Kultivar berarti varietas tanaman teh yang dibudidayakan
Sama seperti varietas anggur yang dapat menghasilkan anggur yang berbeda, kultivar teh juga dapat menghasilkan bentuk daun, pola pertumbuhan, dan profil rasa yang berbeda. Pengolahan sangat penting, tetapi hal ini dapat dilakukan dengan menggunakan bahan mentah yang disediakan oleh kultivar.
Penelitian yang membandingkan kultivar teh menemukan perbedaan klorofil, asam amino, katekin, dan senyawa aroma yang mudah menguap. Perbedaan tersebut dapat mempengaruhi warna, kesegaran, rasa pahit, aroma bunga dan rasa manis.
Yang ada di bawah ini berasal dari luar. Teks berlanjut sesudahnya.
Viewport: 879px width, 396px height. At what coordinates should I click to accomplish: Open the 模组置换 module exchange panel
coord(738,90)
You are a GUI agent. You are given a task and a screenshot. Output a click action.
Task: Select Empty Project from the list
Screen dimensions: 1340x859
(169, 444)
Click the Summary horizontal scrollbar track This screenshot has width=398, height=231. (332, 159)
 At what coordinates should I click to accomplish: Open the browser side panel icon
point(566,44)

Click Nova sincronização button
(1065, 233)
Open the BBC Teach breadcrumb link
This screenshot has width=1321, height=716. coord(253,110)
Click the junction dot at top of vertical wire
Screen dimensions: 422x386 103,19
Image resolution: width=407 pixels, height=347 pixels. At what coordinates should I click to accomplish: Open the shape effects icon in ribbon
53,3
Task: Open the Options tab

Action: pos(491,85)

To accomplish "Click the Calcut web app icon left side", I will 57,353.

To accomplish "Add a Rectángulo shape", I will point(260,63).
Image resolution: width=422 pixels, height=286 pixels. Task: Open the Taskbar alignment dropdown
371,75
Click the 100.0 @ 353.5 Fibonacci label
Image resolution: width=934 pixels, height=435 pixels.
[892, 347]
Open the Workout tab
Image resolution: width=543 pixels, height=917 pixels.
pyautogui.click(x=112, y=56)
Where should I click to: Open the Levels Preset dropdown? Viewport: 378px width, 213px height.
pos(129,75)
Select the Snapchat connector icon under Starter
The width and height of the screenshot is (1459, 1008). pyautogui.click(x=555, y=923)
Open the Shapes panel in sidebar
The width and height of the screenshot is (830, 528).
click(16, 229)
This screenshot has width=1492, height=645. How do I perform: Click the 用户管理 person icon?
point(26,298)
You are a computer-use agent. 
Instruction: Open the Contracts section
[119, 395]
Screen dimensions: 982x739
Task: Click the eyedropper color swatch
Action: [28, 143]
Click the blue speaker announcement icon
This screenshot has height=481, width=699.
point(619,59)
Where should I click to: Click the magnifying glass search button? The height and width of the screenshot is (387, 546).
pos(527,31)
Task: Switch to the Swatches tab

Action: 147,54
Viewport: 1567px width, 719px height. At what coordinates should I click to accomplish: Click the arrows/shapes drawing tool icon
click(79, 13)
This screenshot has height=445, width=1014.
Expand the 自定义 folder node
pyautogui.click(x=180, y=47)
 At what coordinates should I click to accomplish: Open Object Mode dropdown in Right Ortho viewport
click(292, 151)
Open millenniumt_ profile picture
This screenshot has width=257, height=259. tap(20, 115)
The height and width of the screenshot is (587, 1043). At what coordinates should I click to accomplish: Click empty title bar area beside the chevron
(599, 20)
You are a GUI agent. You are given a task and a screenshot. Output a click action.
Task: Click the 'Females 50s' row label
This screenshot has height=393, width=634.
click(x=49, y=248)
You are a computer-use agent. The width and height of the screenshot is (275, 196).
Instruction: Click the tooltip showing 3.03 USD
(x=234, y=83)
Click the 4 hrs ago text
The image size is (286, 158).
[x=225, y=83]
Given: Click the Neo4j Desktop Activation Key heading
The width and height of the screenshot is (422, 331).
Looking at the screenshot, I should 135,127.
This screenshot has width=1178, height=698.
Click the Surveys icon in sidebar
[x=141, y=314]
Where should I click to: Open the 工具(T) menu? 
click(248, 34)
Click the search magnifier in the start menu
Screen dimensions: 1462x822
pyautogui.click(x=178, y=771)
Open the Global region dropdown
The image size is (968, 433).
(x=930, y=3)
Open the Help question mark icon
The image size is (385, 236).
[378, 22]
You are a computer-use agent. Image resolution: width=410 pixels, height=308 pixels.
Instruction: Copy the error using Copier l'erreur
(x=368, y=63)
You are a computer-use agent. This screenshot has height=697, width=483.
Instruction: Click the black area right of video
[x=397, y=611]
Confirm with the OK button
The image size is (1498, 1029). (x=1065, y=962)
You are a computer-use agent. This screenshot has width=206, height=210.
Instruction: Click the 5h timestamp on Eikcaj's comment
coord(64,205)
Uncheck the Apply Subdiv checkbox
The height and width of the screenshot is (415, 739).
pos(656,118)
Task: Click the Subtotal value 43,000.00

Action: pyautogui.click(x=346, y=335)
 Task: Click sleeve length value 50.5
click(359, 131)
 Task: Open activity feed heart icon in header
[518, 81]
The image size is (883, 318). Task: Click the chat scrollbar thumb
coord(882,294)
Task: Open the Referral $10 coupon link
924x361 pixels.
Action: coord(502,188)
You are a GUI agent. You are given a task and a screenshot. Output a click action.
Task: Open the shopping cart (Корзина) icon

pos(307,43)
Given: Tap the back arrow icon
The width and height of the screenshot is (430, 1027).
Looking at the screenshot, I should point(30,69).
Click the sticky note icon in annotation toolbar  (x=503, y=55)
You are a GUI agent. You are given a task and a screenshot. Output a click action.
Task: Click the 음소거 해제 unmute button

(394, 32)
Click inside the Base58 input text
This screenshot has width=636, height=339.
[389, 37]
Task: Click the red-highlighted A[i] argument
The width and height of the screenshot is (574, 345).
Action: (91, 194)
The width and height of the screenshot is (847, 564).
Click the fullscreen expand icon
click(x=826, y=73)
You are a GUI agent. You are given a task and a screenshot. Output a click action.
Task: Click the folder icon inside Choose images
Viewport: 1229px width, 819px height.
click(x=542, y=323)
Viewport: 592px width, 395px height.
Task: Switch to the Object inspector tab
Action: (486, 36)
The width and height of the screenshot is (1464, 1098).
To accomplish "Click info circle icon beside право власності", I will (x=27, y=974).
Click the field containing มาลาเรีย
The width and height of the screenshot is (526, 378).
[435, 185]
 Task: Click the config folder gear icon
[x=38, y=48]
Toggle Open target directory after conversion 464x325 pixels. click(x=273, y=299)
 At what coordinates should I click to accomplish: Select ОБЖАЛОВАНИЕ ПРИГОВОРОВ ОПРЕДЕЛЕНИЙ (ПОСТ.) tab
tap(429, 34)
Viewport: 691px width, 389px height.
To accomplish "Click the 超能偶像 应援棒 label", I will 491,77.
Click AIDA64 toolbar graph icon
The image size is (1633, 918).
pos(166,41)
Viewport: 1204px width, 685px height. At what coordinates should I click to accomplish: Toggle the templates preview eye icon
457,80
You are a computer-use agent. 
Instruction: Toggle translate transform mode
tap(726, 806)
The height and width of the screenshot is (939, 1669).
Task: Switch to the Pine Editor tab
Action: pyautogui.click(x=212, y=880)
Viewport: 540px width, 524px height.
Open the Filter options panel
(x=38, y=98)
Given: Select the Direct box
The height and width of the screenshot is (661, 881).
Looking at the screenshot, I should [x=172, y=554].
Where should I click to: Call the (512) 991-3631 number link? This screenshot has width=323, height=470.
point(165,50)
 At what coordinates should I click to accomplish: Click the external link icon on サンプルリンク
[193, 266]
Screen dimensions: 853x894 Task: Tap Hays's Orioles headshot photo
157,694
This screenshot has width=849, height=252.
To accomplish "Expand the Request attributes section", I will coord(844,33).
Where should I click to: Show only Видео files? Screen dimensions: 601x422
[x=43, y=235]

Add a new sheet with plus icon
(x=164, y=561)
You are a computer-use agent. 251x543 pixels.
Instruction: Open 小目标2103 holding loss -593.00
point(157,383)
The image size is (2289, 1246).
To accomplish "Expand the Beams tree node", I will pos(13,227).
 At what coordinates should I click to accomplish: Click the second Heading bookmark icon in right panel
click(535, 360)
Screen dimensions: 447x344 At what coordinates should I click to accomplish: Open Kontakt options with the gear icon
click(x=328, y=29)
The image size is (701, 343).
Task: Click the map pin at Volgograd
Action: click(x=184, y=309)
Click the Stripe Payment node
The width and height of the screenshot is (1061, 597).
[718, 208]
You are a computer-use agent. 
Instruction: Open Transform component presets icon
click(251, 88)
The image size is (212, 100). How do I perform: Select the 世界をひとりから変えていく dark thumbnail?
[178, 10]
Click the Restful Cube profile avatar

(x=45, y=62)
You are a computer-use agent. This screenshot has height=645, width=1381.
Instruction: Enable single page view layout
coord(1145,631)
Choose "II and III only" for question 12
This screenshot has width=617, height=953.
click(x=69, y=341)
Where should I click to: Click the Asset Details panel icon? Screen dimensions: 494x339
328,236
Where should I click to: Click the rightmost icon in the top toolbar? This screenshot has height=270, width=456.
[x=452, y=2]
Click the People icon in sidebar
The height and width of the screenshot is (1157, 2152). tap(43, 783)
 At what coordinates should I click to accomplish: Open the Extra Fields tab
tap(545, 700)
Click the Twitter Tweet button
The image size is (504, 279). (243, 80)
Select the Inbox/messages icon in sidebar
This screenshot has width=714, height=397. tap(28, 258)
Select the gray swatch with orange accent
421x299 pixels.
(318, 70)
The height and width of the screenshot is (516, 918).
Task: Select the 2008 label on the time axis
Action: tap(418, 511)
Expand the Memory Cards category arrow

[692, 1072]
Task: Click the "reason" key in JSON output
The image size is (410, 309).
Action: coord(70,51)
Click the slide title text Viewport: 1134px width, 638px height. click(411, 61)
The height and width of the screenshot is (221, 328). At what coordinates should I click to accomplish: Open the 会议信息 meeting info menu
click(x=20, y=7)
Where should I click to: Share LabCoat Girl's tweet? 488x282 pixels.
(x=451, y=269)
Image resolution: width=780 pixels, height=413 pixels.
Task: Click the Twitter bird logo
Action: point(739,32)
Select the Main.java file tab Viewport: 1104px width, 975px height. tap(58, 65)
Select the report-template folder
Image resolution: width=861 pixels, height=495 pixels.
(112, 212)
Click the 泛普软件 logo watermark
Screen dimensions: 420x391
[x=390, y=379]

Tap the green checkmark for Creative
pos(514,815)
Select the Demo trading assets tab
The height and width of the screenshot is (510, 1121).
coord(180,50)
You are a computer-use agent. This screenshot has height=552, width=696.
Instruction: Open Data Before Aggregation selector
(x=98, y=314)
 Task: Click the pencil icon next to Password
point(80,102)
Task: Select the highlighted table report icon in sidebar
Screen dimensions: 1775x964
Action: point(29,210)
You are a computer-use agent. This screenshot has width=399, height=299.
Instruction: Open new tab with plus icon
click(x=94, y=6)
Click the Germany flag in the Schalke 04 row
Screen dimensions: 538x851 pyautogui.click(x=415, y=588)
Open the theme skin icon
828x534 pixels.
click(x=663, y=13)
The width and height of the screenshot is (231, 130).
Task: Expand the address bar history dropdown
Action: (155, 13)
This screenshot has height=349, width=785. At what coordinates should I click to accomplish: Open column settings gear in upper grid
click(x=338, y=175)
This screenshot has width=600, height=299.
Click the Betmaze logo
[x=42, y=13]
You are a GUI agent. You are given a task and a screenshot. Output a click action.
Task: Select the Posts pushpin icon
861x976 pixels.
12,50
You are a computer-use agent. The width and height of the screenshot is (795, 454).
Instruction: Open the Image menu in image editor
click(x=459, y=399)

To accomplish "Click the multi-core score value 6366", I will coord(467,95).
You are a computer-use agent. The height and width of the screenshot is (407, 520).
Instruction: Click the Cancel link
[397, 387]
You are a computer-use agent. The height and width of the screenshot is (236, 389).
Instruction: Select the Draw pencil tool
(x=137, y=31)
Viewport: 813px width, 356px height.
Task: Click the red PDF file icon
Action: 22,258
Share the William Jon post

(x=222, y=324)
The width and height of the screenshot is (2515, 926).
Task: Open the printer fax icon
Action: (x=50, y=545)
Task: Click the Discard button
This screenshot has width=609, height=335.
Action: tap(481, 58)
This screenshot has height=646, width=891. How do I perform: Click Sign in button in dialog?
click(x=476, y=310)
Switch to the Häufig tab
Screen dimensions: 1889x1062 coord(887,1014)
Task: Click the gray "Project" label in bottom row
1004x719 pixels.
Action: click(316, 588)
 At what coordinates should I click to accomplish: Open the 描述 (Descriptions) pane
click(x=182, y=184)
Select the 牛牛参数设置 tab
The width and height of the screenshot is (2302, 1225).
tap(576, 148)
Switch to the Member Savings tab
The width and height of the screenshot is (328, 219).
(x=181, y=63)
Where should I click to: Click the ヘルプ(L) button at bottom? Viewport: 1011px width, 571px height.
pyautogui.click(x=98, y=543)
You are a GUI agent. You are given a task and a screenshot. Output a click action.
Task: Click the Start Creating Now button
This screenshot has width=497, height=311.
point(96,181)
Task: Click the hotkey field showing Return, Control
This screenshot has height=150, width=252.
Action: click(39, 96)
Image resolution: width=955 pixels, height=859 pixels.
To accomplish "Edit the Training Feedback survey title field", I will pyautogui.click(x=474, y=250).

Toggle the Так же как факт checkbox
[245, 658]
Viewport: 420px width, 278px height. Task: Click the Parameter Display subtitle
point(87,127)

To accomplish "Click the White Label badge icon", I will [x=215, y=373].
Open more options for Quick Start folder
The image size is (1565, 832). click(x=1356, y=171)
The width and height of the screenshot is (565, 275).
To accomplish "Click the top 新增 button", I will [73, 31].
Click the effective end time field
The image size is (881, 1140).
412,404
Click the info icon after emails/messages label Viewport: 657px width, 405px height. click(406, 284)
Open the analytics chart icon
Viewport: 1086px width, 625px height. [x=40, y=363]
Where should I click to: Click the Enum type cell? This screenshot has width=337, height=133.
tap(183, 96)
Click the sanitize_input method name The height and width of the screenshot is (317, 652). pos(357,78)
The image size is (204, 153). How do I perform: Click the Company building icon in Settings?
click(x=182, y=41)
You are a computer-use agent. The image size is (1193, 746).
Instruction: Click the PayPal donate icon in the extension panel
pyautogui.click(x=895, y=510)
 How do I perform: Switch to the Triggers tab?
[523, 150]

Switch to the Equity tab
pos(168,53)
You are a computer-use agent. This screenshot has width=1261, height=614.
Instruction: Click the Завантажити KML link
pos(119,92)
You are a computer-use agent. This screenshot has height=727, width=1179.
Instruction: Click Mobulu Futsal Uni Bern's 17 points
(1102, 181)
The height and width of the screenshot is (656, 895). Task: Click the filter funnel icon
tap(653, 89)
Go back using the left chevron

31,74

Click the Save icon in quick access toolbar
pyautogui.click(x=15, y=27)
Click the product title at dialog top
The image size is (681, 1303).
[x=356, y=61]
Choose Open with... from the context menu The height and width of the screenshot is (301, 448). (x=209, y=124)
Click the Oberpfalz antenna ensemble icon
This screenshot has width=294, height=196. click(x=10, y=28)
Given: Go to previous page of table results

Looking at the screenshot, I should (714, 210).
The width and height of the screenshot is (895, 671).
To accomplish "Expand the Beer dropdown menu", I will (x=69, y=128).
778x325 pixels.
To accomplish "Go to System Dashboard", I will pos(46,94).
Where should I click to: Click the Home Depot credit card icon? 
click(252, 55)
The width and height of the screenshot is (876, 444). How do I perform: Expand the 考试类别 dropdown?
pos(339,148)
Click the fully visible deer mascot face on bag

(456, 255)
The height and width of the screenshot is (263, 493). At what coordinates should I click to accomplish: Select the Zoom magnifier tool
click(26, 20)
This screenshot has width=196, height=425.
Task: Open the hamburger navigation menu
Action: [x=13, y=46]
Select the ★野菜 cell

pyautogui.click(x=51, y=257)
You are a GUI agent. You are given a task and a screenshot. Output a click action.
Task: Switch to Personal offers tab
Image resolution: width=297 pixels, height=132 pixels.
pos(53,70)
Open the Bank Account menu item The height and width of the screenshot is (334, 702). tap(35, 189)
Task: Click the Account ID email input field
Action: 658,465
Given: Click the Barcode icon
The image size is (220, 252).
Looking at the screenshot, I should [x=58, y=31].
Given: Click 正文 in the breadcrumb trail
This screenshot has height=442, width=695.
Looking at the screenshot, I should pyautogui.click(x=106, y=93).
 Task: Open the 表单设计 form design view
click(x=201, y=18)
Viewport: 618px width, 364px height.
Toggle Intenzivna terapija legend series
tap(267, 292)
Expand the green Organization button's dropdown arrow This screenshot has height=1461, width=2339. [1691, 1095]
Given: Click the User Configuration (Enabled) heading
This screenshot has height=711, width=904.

| Karakteristik kultivar | Kemungkinan efek produk |
|---|---|
| Ukuran dan ketebalan daun | Penampilan, perilaku bergulir dan kecepatan ekstraksi. |
| Tingkat-asam amino | Umami, kelembutan dan manisnya. |
| Keseimbangan katekin | Kepahitan, astringency dan struktur. |
| Prekursor aroma | Potensi bunga, segar, buah atau panggang. |
| Waktu pertumbuhan | Jadwal panen dan ketersediaan. |

Kultivar yang sama masih bisa menghasilkan teh yang berbeda
Musim, ketinggian, pemupukan, kematangan dan produksi dapat mengubah hasil. Nama kultivar merupakan informasi yang berguna, namun tidak menggantikan sampel atau spesifikasi.